Under Australian law, gift card holders are classed as unsecured creditors and are further down the list of priorities when it comes to settling debts. The secured creditors – including the banks that provided Dick Smith Group with the debt that got it into strife in the first place – are likely to come out behind too, although they will at least receive something.
"The secured banks would receive a partial return on their exposure, but there is little prospect of any return to unsecured creditors," says Joe Hayes of McGrathNicol.
The Dick Smith case should be an object lesson in the risks of using gift cards, says CHOICE spokesperson Tom Godfrey. "This is another reason consumers should be wary of giving gift cards as presents," he says. "Not only do they usually have expiry dates – unlike cash – but if a retailer goes bust before you can spend it that card in your wallet can end up being worth less than the plastic it's made of."
How did it come to this?
Despite posting profits in the 2013–14 and 2014–15 financial years, Dick Smith was a victim of a highly competitive consumer electronics market and a strategy that chased unsustainable growth to maintain market share.
After a successful public listing in 2013, the retailer took on significant debt to fund an aggressive expansion. In two years the business doubled the amount it spent on occupancy and rental costs, loaded itself down with $70.5 million in debt, and took on an extra 71% worth of inventory.
However, the retailer failed to snatch market share from competitors like The Good Guys and JB HiFi, and was stuck with goods it simply couldn't offload.
"These expansion plans went unchecked during early to mid-2015, and major inventory purchasing decisions meant Dick Smith was carrying too much stock that was not saleable and was overvalued," says Hayes. "By December 2015, a rapid clearance sale was needed at a time the business should have been achieving strong margins."

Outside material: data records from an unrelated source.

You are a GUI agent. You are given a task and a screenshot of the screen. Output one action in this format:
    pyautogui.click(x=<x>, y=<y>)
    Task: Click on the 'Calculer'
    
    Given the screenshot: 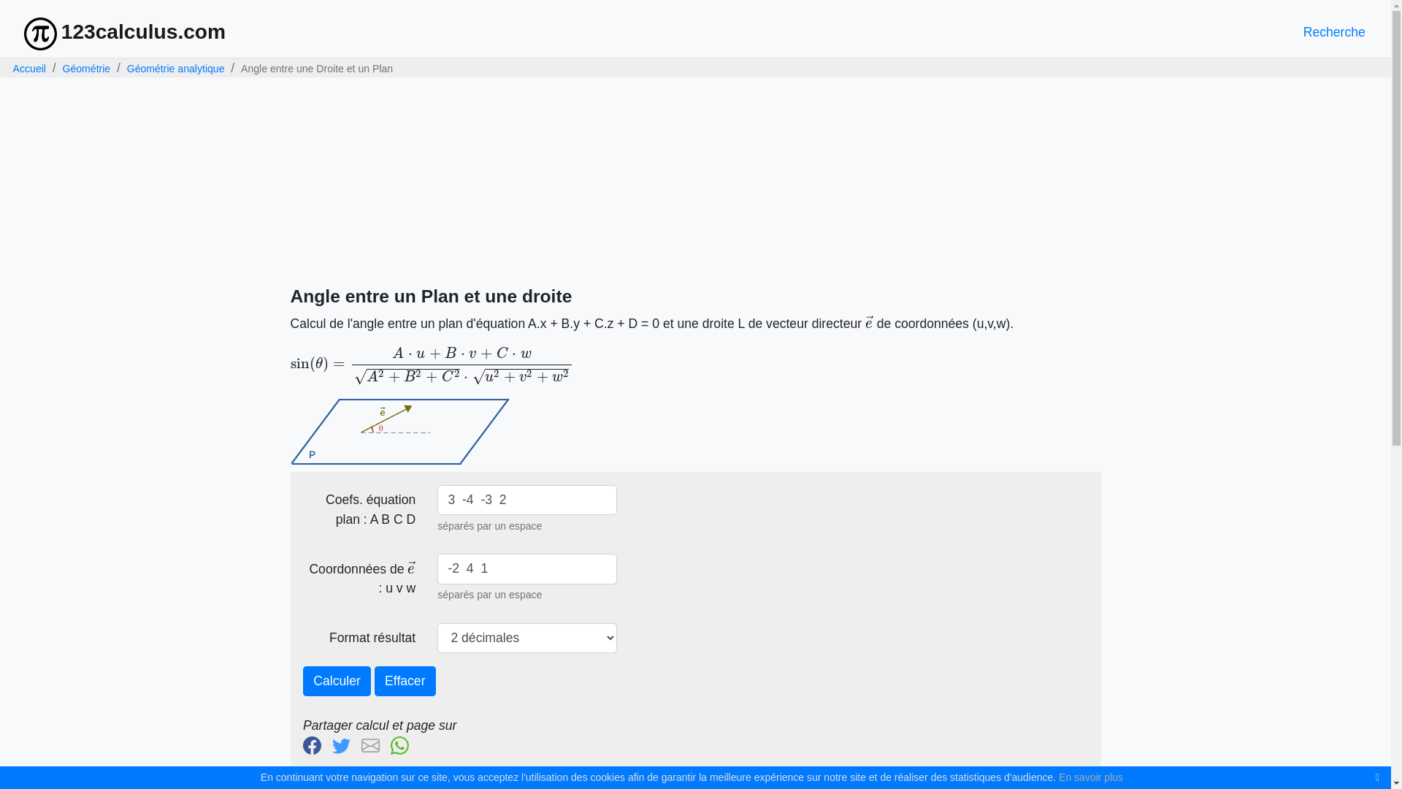 What is the action you would take?
    pyautogui.click(x=336, y=681)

The company went into administration and tried unsuccessfully to find a buyer for the bricks-and-mortar business. 394 stores were shuttered, while Kogan.com bought the online business and intellectual property – including the personal details of customers who neglected to opt out.
The final nail in the coffin will come at the creditors meeting later this month where the company will probably be placed into liquidation.
However, some good news has come out of this sorry story: the administrators have confirmed that Dick Smith Group's more than 3000 employees will be paid their full entitlements.